━━ Selected excerpt

# Hi just wondering where everyone is from



## cshaw (May 24, 2003)

Hi just wondering where everyone is from. I'm in England - Dunstable in Bedfordshire to be exact. Its near London if that helps. Any more teens in uk near me?


----------



## Nikki (Jul 11, 2000)

Well, i am from Richmond in South West London. But you knew that already


----------



## Shadowz (Feb 26, 2003)

Im from Kent but you know that already as well LOL


----------



## E2horsecrzy4u (Aug 19, 2003)

Hey I'm from Illinois in the USA! I live about an hour or 2 away from chicago.


----------



## asian_girl (Aug 22, 2003)

im in san francisco california, i live two blocks from robin williams and sharon stone, and steven from third eye blind. lucky me!


----------



## Mercedes . (Apr 4, 2003)

Im From Dorset in England


----------



## shelly_3319 (Oct 16, 2003)

Anyone else from Australia?


----------



## Gym Gal (Oct 31, 2003)

Im from sydney australia


----------



## shelly_3319 (Oct 16, 2003)

━━━━
━━ Information provided

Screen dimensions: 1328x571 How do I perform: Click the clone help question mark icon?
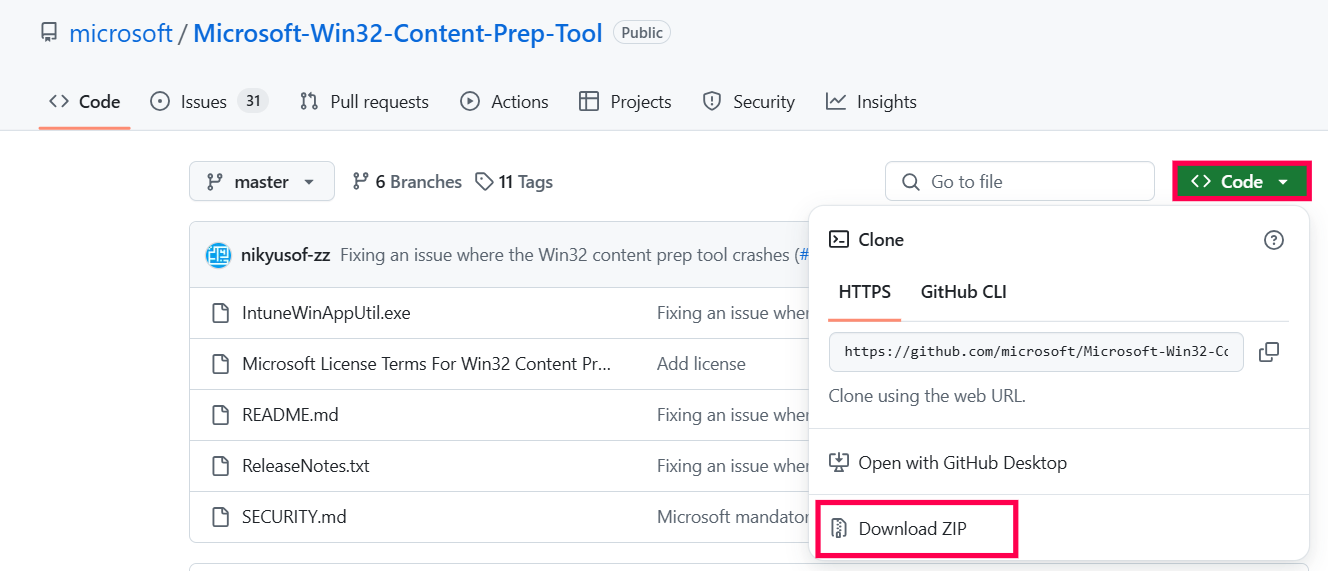(1273, 240)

━━━━

(Tasks to complete):
1: Please repeat the forum thread about where members live word for word, starting at "im in san francisco" and ending at "(Apr 4, 2003)".
2: Answer these questions about the forum thread about where members live:
(a) What town does cshaw live in?
(b) About how far from Chicago does E2horsecrzy4u live?
(c) Which Australian city is Gym Gal from?
3: Pick up the forum thread about where members live at the point where it stops, and keep it going.

(Replies):
1:
im in san francisco california, i live two blocks from robin williams and sharon stone, and steven from third eye blind. lucky me!


----------



## Mercedes . (Apr 4, 2003)

2:
(a) Dunstable in Bedfordshire, England
(b) About an hour or 2 away
(c) Sydney

3:
Hi Gym Gal, im from Tasmania


----------



## Polly6034 (Sep 21, 2003)

Hey guys, I'm from Brisbane, Australia







Message anytime if you want to chat!Polly


----------



## shelly_3319 (Oct 16, 2003)

cool! i used to live near there, on the Gold Coast


----------



## reezyluv (Oct 31, 2003)

Hey i'm from the U.S Washington to be more specific


----------



## Gemlewis (Nov 24, 2003)

hey guys im from Durham england...its near Newcastle upon tyne...no one ever knows where that is unless u live in england! lolp.s this bord is so great!


----------



## theresnopoint (Sep 7, 2003)

formerly of philadelphia, pennsylvania...now in cincinnati, ohio.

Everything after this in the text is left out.